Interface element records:
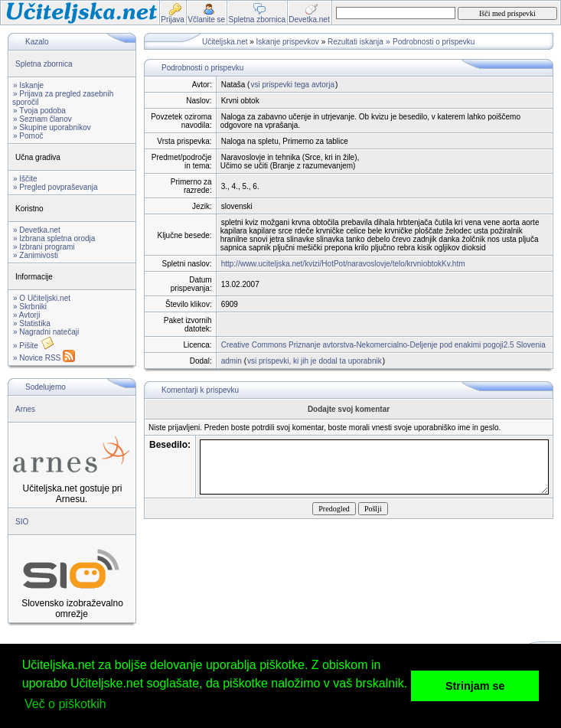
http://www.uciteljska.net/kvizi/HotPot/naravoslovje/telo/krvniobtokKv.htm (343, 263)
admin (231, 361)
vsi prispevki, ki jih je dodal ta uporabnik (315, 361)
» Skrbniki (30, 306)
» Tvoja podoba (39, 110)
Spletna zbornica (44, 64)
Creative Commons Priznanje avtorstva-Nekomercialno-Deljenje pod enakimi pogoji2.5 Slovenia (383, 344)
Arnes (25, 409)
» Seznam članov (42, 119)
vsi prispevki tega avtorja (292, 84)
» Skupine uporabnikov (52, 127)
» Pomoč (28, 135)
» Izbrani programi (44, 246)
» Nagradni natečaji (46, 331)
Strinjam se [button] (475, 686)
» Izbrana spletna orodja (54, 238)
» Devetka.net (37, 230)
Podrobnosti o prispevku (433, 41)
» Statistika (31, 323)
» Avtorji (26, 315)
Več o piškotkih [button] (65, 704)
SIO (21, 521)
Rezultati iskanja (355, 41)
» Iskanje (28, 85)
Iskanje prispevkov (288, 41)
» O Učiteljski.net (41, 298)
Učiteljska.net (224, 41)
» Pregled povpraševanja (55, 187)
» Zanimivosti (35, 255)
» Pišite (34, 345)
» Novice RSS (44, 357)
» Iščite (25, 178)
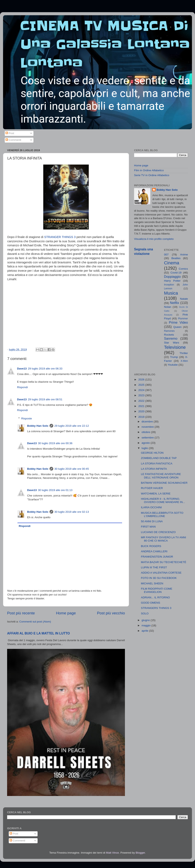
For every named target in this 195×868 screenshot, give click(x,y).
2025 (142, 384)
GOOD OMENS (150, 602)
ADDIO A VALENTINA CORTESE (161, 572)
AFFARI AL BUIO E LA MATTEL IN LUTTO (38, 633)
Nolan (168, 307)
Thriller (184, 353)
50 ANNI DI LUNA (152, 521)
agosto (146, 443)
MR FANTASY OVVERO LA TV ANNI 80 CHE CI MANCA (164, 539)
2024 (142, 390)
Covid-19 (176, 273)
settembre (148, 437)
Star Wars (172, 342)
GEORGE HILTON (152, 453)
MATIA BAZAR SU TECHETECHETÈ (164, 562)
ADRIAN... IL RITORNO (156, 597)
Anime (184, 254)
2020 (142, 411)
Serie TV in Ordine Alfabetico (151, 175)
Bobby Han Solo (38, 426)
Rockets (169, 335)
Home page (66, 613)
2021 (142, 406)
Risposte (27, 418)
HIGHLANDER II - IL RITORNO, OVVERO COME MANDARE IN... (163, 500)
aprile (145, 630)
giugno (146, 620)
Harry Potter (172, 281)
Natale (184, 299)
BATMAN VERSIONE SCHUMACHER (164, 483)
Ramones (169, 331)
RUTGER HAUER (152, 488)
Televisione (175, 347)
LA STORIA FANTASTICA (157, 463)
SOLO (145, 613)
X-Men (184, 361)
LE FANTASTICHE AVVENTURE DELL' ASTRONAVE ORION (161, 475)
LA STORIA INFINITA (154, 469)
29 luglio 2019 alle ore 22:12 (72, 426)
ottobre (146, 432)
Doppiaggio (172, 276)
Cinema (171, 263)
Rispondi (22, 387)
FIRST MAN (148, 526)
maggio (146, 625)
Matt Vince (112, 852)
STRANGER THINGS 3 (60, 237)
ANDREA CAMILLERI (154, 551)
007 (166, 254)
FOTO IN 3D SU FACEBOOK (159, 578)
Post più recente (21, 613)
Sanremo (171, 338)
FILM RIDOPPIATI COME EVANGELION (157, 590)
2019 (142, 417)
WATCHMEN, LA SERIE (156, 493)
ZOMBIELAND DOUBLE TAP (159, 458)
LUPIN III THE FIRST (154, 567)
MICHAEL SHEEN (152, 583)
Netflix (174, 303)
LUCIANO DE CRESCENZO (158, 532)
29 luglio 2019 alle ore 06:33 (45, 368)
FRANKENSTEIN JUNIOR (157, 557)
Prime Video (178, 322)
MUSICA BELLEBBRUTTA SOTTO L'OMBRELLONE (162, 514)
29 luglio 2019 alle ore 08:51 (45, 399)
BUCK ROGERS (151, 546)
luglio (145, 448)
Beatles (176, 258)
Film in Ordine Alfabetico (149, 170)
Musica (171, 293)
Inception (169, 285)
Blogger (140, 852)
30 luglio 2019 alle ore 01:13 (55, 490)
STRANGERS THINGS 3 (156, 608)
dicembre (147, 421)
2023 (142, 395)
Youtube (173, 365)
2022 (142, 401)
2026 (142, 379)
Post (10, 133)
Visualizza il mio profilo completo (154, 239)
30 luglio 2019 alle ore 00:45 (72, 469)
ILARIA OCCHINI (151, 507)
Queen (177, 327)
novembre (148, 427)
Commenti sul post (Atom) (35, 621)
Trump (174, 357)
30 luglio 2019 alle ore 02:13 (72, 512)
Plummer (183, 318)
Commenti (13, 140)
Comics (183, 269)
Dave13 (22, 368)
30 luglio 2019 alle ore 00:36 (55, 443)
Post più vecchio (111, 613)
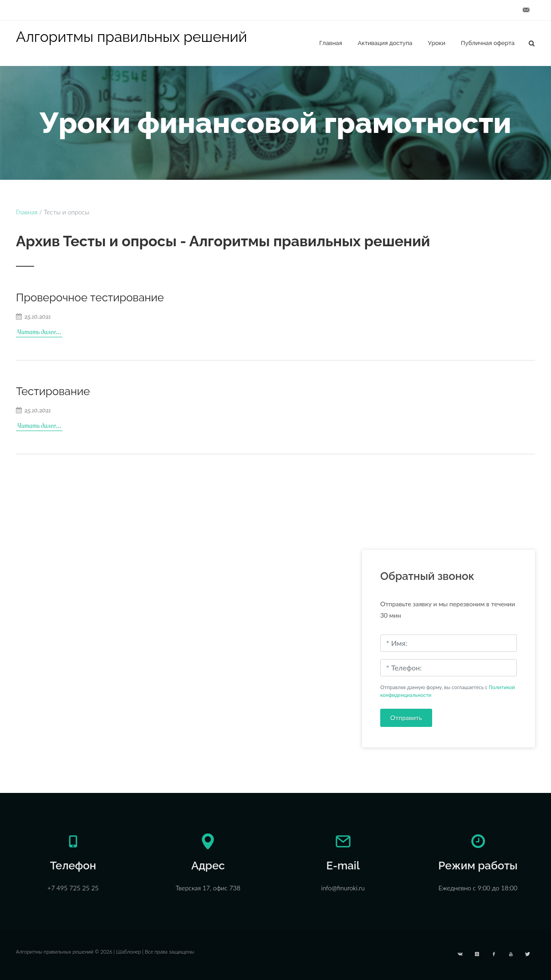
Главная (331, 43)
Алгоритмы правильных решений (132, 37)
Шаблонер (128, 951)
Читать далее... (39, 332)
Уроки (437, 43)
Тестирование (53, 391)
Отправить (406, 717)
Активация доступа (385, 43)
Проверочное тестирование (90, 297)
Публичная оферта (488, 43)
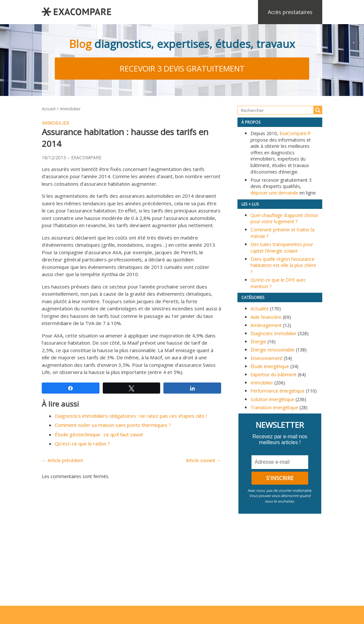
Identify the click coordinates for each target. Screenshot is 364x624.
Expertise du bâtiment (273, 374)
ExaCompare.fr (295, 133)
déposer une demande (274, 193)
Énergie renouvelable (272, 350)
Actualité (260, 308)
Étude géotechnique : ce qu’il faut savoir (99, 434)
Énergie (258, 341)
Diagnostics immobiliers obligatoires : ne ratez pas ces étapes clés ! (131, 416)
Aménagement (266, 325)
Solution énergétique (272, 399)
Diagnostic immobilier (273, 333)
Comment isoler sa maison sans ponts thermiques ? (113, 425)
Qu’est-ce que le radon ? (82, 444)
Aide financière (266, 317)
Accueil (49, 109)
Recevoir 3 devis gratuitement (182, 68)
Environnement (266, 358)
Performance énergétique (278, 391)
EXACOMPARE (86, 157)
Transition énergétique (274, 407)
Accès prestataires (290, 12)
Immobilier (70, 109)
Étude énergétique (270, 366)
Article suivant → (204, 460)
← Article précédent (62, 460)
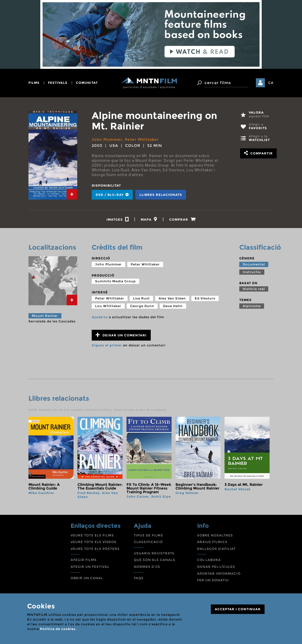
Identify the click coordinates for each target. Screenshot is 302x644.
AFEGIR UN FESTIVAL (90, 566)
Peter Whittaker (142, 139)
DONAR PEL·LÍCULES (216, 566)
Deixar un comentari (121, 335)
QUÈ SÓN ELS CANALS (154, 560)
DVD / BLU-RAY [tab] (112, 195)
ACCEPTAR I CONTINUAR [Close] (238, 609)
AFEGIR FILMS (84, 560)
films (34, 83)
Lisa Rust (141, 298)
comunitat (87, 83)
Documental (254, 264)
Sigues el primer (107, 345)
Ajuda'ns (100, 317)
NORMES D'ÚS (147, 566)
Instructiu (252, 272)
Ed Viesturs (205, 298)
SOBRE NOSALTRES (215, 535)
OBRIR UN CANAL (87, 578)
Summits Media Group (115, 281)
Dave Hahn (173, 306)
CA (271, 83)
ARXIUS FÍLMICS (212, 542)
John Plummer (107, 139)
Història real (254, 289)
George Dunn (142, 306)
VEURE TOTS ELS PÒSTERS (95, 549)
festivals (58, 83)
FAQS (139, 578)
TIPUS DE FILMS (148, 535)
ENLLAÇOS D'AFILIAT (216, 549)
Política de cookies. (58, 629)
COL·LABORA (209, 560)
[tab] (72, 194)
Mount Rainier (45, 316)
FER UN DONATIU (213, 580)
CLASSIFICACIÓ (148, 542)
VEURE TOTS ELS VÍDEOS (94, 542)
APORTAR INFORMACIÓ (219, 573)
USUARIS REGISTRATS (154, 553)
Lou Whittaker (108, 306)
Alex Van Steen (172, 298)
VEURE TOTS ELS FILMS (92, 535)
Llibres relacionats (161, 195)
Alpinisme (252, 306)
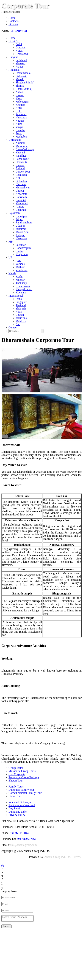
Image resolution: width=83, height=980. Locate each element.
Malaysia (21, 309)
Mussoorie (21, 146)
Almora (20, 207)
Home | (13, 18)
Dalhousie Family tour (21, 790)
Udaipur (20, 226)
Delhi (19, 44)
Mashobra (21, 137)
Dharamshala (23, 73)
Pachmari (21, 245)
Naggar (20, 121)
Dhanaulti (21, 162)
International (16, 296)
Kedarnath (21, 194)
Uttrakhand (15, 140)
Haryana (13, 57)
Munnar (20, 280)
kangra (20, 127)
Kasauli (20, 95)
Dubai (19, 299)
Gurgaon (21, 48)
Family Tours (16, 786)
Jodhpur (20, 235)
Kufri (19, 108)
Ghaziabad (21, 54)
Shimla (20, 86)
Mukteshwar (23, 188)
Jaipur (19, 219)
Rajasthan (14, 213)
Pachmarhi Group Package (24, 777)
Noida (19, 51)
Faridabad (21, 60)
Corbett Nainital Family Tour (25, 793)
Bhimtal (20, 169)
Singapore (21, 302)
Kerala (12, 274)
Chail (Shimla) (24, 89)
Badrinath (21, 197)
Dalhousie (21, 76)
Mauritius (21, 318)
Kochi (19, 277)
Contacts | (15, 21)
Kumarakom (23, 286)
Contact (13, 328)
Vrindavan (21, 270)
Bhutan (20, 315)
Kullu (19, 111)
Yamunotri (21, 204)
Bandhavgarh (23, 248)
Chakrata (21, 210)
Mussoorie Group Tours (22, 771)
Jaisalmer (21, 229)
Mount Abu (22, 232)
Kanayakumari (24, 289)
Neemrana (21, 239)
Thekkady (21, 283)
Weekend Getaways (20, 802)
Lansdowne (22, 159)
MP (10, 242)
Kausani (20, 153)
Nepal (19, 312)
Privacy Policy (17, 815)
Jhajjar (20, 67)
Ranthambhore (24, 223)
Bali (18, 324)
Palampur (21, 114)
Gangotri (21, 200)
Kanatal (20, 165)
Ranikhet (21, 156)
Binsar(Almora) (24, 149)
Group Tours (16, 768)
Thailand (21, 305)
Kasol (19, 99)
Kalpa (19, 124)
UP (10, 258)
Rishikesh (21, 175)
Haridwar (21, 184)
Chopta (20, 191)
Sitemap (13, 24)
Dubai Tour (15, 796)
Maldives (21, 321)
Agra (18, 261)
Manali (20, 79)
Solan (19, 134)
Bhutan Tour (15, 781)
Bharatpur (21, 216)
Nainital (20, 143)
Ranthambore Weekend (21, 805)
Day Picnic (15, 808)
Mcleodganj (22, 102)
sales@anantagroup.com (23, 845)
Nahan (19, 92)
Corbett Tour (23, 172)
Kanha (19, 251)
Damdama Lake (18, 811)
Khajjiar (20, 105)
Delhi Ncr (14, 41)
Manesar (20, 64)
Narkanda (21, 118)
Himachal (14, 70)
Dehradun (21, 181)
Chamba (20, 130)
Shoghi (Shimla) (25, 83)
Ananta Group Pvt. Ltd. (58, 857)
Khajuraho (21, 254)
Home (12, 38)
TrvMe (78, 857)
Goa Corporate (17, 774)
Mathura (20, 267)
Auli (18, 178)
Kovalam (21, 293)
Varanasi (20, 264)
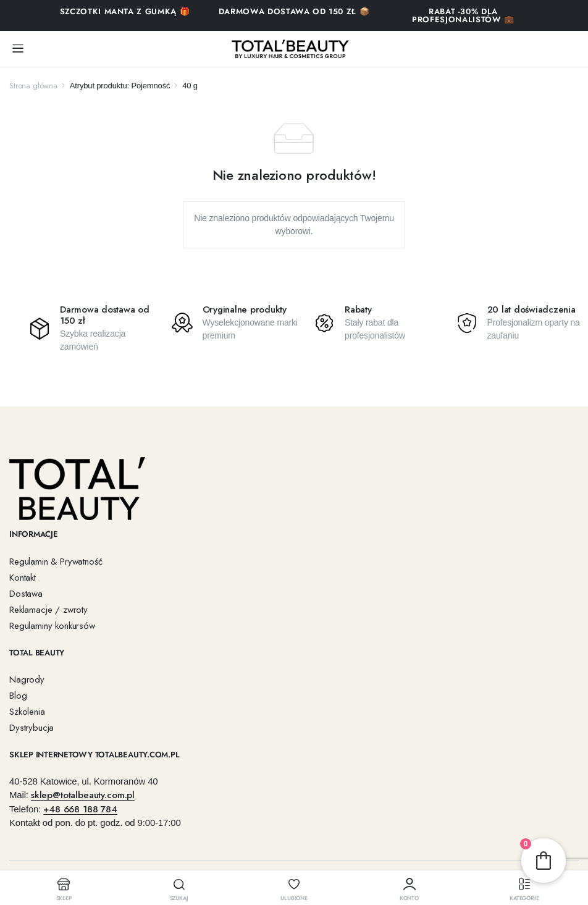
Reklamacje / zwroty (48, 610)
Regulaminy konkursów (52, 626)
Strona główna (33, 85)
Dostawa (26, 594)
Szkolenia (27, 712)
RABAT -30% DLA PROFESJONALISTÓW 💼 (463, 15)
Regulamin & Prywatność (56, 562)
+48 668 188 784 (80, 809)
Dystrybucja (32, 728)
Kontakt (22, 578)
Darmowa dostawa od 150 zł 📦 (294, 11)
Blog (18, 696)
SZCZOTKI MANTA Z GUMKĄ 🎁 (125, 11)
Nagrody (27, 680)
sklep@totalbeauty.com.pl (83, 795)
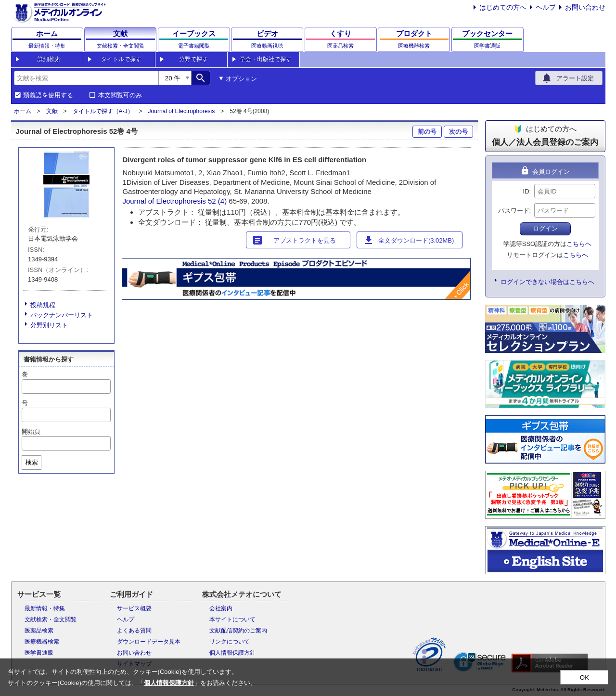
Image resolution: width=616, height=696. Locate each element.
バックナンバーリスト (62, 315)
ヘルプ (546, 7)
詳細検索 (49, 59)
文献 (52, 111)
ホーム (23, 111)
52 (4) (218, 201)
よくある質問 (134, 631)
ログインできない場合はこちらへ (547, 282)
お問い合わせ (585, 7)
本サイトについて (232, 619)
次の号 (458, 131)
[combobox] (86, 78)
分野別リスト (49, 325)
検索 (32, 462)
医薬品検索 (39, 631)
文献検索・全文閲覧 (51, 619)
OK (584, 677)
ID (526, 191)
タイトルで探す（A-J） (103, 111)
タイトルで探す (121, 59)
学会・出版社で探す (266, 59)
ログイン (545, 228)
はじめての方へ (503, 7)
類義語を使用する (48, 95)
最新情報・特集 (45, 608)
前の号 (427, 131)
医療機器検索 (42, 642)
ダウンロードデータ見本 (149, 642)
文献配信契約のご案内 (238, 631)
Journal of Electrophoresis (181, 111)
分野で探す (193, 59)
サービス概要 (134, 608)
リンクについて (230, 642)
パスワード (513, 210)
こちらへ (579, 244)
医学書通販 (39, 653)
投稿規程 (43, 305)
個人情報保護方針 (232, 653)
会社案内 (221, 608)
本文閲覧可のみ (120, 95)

_Exercise task_
Number the records in a list that starts at their beginning and ends with the line containing "Spletna zbornica (44, 64)". Omit the pictures and any blank lines.

_Response_
1. http://www.uciteljska.net/kvizi/HotPot/naravoslovje/telo/krvniobtokKv.htm (343, 263)
2. admin (231, 361)
3. vsi prispevki, ki jih je dodal ta uporabnik (315, 361)
4. » Skrbniki (30, 306)
5. » Tvoja podoba (39, 110)
6. Spletna zbornica (44, 64)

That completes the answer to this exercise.